● ACTIVITY
Copy each line of the listing where the word "Task" can be found.

● SOURCE DATA

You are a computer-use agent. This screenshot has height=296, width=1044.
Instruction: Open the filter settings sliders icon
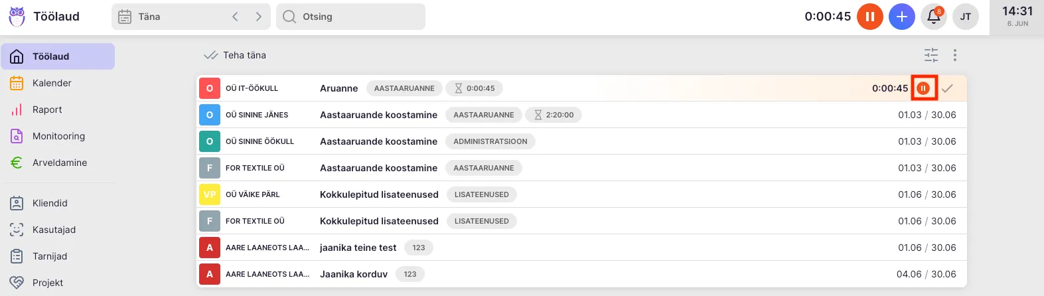931,55
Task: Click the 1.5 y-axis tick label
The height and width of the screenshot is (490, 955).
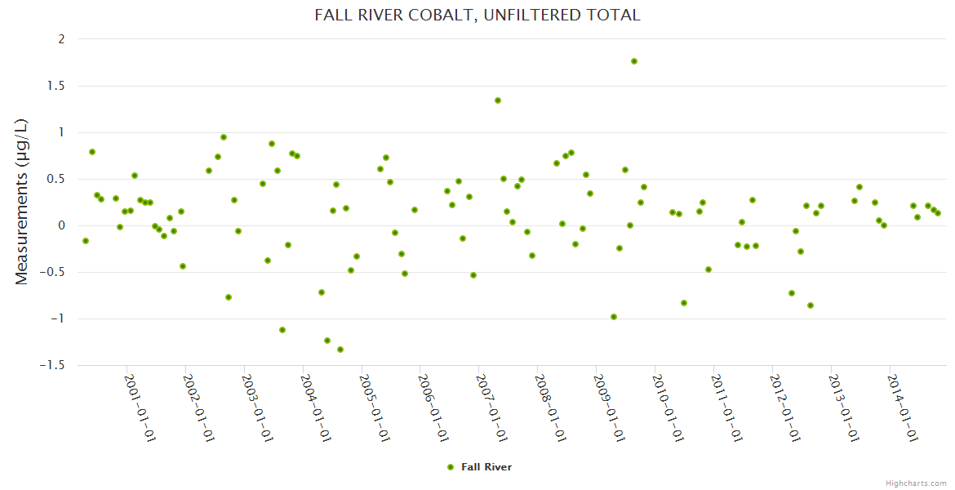Action: [58, 86]
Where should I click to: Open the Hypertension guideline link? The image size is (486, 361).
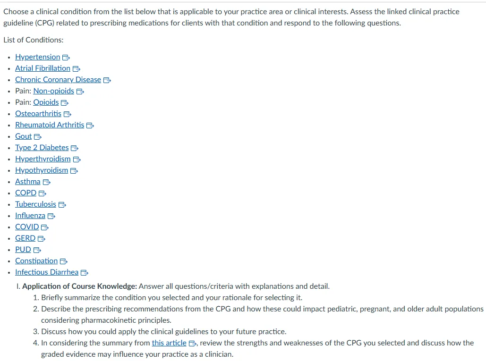[x=37, y=57]
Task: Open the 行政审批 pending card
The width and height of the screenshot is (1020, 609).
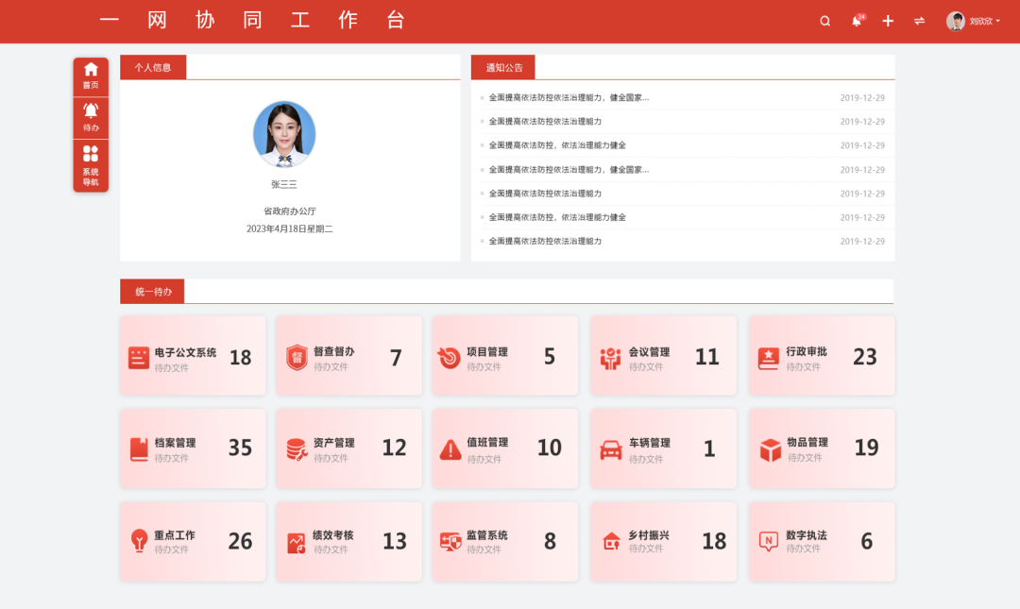Action: click(822, 356)
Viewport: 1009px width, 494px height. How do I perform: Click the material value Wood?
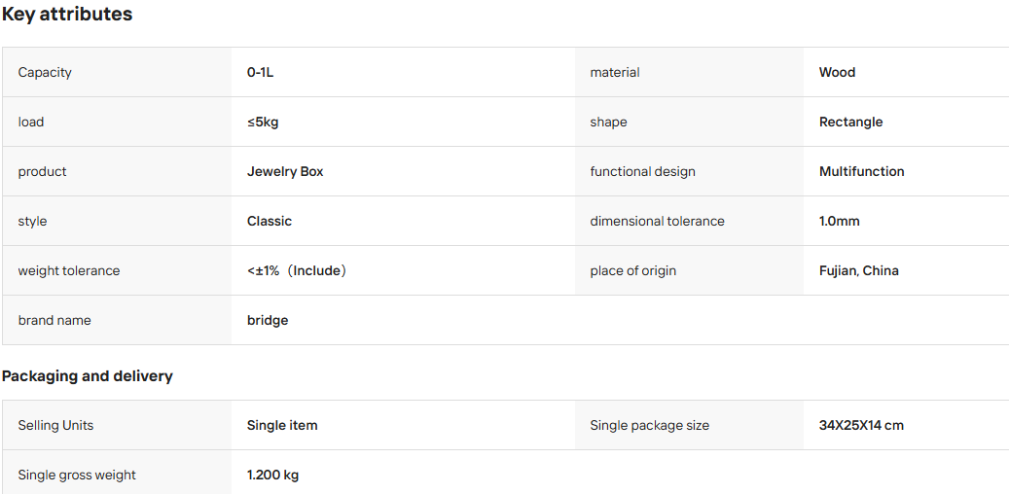pyautogui.click(x=837, y=72)
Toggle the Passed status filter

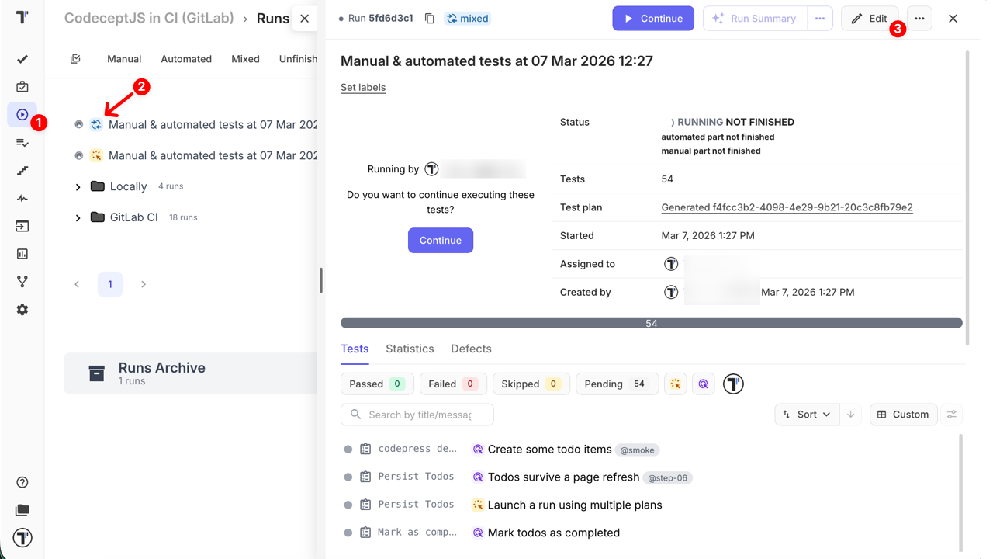(375, 384)
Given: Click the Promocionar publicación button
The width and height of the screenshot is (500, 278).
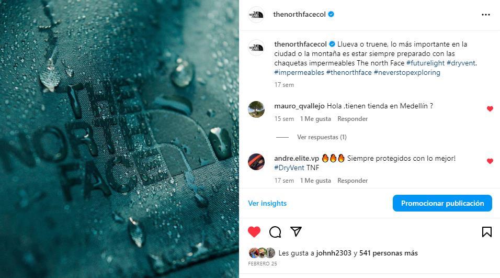Looking at the screenshot, I should pos(442,203).
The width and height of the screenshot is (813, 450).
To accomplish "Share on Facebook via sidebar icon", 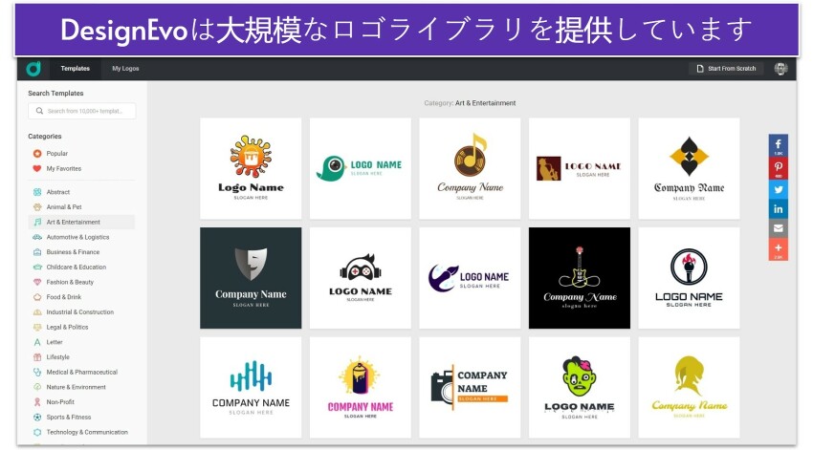I will click(x=778, y=145).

● YOUR RESPONSE
Task: Click the 1.5 y-axis tick label
Task: Open the 行政审批 pending card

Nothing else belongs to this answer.